* [Quoted passage]

———

WASHINGTON, DC–The Tax Cut and Jobs Act is the biggest change to the US tax code in 30 years. There is still much about it that needs clarification. Even the provisions that are perfectly clear, such as the tax rates, lead to further questions, at least in the commercial real estate community.
For instance, many real estate firms are be grappling with the question of whether to structure as a C corp. to take advantage of the new 21% corporate tax rate or to continue on as a pass-through entity.

The lower rate notwithstanding, this can be a surprisingly complex decision to make, says Montgomery McCracken Senior Tax law partner Gary M. Edelson. Here's one reason why: there is still the accumulated earnings tax and the personal holding company tax and therefore, a C corp. can't be used to to hold a large portfolio of stock and bonds. “Business entities where they need every nickel they can get their hands on and have no intention of distributing anything to the equity owners for as long as they can, would do well to opt to be a C corp.,” Edelson says.

———

* [Given information]
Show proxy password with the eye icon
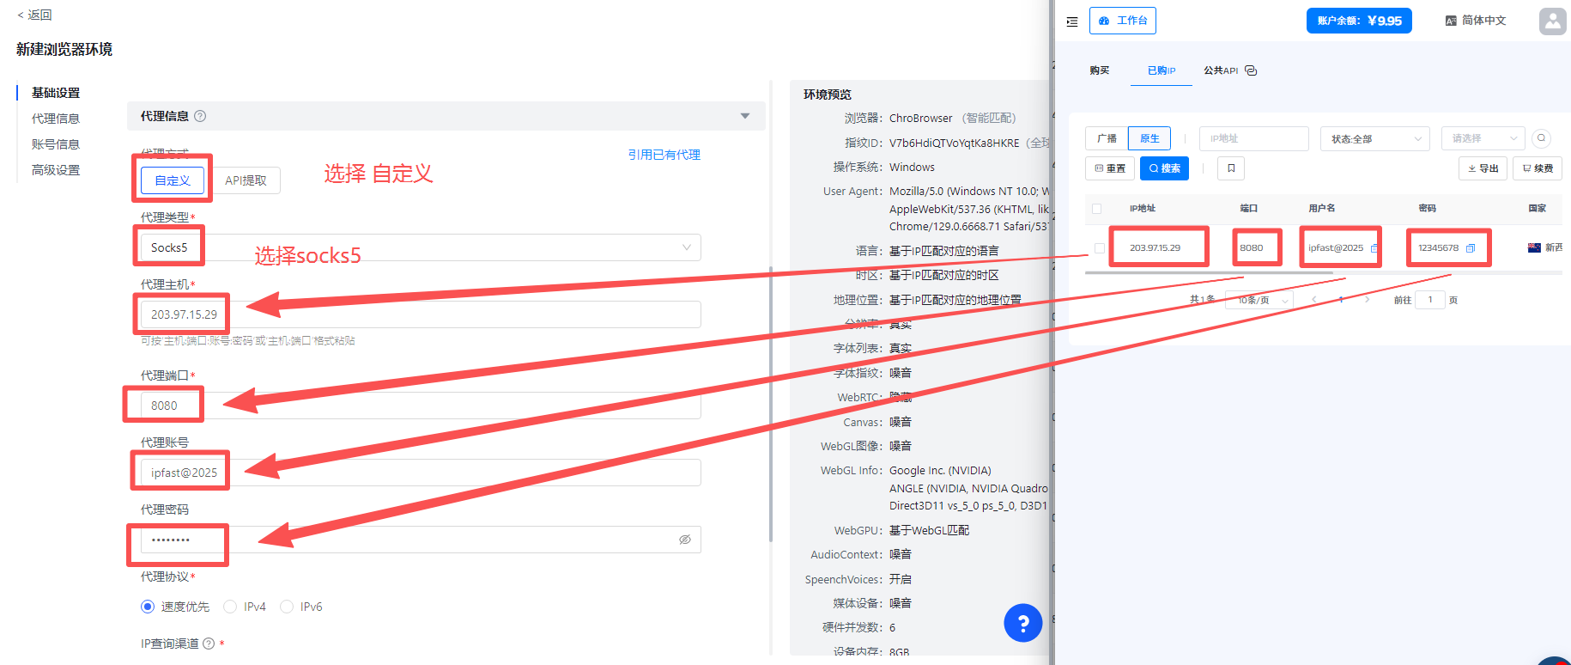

———

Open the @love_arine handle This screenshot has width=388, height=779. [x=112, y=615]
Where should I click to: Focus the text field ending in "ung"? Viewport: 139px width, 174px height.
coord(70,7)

———

* [Exercise requirements]
[1] Answer these from the tax law article above the records:
(a) How many years has it been since a change to the US tax code as big as the Tax Cut and Jobs Act?
(b) What is the new corporate tax rate?
(c) Which two taxes does the article say are still in place?
[2] Copy the part of the tax law article above the records between "For instance, many" and "a pass-through entity.", inclusive.

* [Solutions for each task]
[1]
(a) 30 years
(b) 21%
(c) The accumulated earnings tax and the personal holding company tax

[2]
For instance, many real estate firms are be grappling with the question of whether to structure as a C corp. to take advantage of the new 21% corporate tax rate or to continue on as a pass-through entity.